[TASK TO CARRY OUT] Copy each line of the data below with the word "computer".

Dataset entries
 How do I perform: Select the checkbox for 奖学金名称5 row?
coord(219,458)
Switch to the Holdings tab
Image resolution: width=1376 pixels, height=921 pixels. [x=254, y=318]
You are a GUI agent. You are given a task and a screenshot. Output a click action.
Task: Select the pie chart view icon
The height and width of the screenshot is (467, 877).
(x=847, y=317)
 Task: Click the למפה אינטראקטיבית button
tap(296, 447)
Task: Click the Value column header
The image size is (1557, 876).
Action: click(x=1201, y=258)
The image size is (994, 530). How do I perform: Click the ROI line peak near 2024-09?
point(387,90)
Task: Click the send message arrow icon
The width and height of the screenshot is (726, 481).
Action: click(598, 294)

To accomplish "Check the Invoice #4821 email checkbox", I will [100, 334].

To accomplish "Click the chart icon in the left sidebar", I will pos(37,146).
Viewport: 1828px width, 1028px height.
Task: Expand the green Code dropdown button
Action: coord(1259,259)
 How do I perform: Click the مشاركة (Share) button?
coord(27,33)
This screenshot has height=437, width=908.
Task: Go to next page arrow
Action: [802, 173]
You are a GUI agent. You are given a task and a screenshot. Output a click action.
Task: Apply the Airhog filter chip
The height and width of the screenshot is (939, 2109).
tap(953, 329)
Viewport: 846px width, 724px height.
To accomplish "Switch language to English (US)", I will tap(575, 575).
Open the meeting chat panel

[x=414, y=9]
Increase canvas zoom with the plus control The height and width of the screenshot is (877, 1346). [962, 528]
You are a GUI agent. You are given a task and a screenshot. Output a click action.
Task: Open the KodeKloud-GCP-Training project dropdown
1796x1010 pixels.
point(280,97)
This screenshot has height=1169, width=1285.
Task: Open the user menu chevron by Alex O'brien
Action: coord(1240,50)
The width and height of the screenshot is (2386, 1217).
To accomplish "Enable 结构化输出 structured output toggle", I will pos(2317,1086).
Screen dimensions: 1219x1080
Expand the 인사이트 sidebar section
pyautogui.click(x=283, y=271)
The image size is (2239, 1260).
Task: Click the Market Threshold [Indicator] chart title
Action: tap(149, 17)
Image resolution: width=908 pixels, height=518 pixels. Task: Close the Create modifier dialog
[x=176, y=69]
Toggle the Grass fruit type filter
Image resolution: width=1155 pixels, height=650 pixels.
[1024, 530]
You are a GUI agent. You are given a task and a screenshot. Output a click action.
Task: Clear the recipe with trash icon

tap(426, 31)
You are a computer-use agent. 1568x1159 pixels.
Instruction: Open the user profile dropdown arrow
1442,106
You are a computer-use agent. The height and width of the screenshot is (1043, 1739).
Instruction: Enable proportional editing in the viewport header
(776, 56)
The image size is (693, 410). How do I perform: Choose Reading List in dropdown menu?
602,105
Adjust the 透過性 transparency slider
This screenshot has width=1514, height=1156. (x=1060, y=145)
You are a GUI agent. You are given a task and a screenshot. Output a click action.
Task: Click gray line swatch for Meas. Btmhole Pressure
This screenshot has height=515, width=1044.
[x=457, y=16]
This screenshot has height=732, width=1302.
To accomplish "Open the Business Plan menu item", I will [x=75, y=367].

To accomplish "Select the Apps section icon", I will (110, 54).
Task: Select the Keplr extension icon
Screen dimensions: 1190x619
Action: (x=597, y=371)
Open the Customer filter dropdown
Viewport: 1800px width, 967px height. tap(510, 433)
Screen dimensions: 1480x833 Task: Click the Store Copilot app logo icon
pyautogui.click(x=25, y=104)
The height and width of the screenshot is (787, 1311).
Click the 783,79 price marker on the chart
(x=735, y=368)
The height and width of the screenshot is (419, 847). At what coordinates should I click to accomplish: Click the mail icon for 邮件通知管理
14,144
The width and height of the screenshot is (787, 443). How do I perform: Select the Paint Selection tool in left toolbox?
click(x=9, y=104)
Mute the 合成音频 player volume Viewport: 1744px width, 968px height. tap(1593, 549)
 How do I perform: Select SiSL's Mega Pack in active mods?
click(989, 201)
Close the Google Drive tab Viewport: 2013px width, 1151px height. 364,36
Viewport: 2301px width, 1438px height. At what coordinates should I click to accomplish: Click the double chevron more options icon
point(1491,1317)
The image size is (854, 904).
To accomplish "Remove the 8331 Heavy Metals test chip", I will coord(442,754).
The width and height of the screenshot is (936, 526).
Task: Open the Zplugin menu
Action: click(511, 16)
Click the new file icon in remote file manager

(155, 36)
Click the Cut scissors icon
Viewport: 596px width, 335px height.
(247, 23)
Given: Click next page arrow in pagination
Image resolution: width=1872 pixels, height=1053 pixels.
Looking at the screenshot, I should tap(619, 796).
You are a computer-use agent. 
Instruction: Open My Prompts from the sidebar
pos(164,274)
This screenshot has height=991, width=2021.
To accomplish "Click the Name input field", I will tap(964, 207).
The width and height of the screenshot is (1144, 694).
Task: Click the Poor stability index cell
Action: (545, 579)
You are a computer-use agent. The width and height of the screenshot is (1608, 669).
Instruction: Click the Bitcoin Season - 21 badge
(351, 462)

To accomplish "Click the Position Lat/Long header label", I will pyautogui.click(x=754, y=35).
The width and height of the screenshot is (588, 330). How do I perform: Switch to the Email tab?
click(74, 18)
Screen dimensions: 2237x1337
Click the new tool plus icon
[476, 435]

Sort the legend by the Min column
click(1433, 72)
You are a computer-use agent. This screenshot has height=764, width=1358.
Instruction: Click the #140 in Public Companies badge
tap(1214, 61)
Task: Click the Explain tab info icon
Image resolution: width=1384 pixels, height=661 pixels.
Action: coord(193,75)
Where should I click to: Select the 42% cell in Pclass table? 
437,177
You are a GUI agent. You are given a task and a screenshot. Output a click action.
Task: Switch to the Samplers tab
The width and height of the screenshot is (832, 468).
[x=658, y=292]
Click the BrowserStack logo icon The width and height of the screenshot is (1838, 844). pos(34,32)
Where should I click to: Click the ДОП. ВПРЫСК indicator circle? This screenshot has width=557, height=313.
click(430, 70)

[ANSWER AREA]
You are a computer-use agent. 1568x1159 pixels.
You are a computer-use agent. The height and width of the screenshot is (1043, 1739).
You are a computer-use agent. 
You are a computer-use agent. The width and height of the screenshot is (1608, 669).
You are a computer-use agent. This screenshot has height=764, width=1358.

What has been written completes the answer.